Open Science Infrastructure


Open Science Infrastructure is information infrastructure that supports the open sharing of scientific productions such as publications, datasets, metadata or code. In November 2021 the Unesco recommendation on Open Science describes it as "shared research infrastructures that are needed to support open science and serve the needs of different communities".
Open science infrastructures are a form of scientific infrastructure that support the production of open knowledge. Beyond the management of common resources, they are frequently structured as community-led initiatives with a set collective norms and governance regulations, which makes them also a form of knowledge commons. The definition of open science infrastructures usually exclude privately owned scientific infrastructures run by leading commercial publishers. Conversely it may include actors not always characterized as scientific infrastructures that play a critical role in the ecosystem of open science, such as publishing platforms in open access.
Computing infrastructures and online services have played a key role in the production and diffusion of scientific knowledge since the 1960s. While these early scientific infrastructure were initially envisioned as community initiatives, they could not be openly used due to the lack of interconnectivity and the cost of network connection. The creation of the World Wide Web made it possible to share data and publications on a large scale. The sustainability of online research projects and services became a critical policy issue and entailed the development of major infrastructure in the 2000s.
The concept of open science infrastructure emerged after 2015 following a scientific policy debate over the expansion of commercial and privately owned infrastructures in numerous research activities and the publication of the Principles for Open Scholarly Infrastructures. Since the 2010s, large ecosystems of interconnected scientific infrastructures have emerged in Europe, South and North America through the development of new open science project and the conversion of legacy infrastructures to open science principles.

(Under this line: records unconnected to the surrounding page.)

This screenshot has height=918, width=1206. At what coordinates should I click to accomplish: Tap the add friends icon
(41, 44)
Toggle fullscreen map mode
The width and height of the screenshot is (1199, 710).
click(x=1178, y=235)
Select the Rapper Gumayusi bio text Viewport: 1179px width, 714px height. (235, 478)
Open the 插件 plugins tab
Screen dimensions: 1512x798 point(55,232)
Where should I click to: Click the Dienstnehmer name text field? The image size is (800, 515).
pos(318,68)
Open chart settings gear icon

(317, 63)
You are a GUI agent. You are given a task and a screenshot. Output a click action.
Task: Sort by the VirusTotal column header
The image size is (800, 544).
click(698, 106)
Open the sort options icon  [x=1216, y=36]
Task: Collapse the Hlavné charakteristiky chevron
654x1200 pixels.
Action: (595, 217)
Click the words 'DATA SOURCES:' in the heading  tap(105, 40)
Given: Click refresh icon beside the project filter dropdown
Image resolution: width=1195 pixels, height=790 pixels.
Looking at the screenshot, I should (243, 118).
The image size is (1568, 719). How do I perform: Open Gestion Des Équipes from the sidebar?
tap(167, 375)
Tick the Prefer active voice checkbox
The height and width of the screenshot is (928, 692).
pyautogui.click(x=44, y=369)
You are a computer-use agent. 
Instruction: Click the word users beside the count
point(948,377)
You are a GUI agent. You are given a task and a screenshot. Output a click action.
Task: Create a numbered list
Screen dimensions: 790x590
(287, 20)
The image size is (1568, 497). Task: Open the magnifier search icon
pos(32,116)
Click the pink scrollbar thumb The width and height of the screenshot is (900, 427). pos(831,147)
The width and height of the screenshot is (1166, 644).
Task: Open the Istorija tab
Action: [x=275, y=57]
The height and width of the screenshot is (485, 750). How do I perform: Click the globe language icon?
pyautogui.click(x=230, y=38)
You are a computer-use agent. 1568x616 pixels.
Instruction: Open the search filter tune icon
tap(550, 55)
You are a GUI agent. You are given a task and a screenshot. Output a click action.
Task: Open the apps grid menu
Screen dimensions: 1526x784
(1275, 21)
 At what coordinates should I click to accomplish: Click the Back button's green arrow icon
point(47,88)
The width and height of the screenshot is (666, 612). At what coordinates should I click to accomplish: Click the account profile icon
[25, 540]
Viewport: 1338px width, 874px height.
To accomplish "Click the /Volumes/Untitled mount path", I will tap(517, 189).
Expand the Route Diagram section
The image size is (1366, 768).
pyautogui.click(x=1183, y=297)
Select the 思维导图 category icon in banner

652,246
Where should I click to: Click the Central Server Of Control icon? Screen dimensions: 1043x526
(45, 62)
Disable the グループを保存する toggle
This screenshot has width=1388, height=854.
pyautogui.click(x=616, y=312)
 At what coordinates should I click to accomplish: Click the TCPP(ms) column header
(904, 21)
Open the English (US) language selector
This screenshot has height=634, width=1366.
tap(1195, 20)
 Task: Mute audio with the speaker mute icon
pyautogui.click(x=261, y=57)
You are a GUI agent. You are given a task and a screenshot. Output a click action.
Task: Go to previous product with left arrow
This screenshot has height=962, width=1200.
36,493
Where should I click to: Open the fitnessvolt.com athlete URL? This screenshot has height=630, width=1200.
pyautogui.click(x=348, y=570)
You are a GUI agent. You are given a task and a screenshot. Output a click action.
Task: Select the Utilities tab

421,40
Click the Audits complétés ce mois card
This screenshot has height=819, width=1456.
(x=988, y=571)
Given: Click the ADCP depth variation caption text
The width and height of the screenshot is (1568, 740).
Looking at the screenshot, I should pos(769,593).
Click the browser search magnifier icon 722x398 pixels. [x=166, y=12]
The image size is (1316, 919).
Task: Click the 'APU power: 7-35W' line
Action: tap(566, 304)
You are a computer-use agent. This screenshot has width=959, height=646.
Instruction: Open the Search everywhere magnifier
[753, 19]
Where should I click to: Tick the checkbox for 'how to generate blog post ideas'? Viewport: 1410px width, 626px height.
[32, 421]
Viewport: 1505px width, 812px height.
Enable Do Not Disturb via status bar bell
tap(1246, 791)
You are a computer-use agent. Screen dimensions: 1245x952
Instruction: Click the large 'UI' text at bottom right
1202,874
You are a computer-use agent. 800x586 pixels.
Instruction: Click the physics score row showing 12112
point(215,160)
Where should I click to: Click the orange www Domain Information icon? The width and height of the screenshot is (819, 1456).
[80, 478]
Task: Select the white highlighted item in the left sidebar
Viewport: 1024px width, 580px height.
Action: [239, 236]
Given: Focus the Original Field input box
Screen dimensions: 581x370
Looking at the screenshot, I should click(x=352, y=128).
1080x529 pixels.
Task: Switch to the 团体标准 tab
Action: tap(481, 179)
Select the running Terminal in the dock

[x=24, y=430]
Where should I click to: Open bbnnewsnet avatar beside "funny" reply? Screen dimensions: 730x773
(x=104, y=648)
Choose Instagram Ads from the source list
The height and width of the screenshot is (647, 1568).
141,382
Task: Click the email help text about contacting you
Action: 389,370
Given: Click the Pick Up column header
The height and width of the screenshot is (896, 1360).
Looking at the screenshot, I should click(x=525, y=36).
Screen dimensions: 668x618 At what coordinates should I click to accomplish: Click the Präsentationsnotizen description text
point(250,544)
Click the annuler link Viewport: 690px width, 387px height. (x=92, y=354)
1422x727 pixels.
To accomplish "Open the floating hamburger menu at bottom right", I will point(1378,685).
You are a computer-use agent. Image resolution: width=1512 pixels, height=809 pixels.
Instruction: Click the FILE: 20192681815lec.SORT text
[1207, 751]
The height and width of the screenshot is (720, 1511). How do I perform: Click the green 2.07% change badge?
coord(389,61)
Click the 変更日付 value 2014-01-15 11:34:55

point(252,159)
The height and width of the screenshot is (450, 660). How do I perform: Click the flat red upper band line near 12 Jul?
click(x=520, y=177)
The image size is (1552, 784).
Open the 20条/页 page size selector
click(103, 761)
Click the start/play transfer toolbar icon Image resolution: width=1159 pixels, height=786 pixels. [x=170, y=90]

Definitions and terminology

Open science infrastructure is a form of knowledge infrastructure that makes it possible to create, publish and maintain open scientific outputs such as publication, data or software.
A Unesco recommendation about open science approved in November 2021 defines open science infrastructures as "shared research infrastructures that are needed to support open science and serve the needs of different communities". A SPARC report on European open science infrastructure includes the following activities within the range of open science infrastructures: "We define Open Access & Open Science Infrastructure as sets of services, protocols, standards and software contributing to the research lifecycle – from collaboration and experimentation through data collection and storage, data organization, data analysis and computation, authorship, submission, review and annotation, copyediting, publishing, archiving, citation, discovery and more".

Infrastructure

The use of the term "infrastructure" is an explicit reference to the physical infrastructures and networks such as power grids, road networks or telecommunications that made it possible to run complex economic and social system after the industrial revolution: "The term infrastructure has been used since the 1920s to refer collectively to the roads, power grids, telephone systems, bridges, rail lines, and similar public works that are required for an industrial economy to function If infrastructure is required for an industrial economy, then we could say that cyberinfrastructure is required for a knowledge economy". The concept of infrastructure was notably extended in 1996 to forms of computer-mediated knowledge production by Susan Leigh Star and Karen Ruhleder, through an empirical observation of an early form of open science infrastructure, the Worm Community System. This definition has remained influential through the next two decades in science and technology studies and has affected the policy debate over the building of scientific infrastructure since the early 2000s
Open science infrastructure have specific properties that contrast them with other forms of open science projects or initiatives:
  • Open science infrastructures are not simply a technical product but embed a set of tools, institutions and social norms. Consequently, infrastructures are not always visible as they can be largely hidden under the routine of normal activities The resilience and tacitness of the infrastructures makes it especially difficult to identify the real contributions and "labour cost" of open science work, as it remains "invisible in the university system". This make it also difficult to allocate funding effectively as critical infrastructure may remain undetected by funding bodies.
  • Open science infrastructures are durable and resilient. They are expected to run on a long-term basis and multiple research programs relies on. To some extent, infrastructure are successful when they are forgotten and become an integral part of routine research activities: "Infrastructure at its best is invisible. We tend to only notice it when it fails."
  • Open science infrastructures can be shared and used by different actors and communities. It must be sufficiently consistent to remain coordinated and yet it have to welcome a diverse array of local uses: "an infrastructure occurs when the tension between local and global is resolved". Predefined agreement on the scope and the governance of the infrastructure within all stakeholders is a critical step.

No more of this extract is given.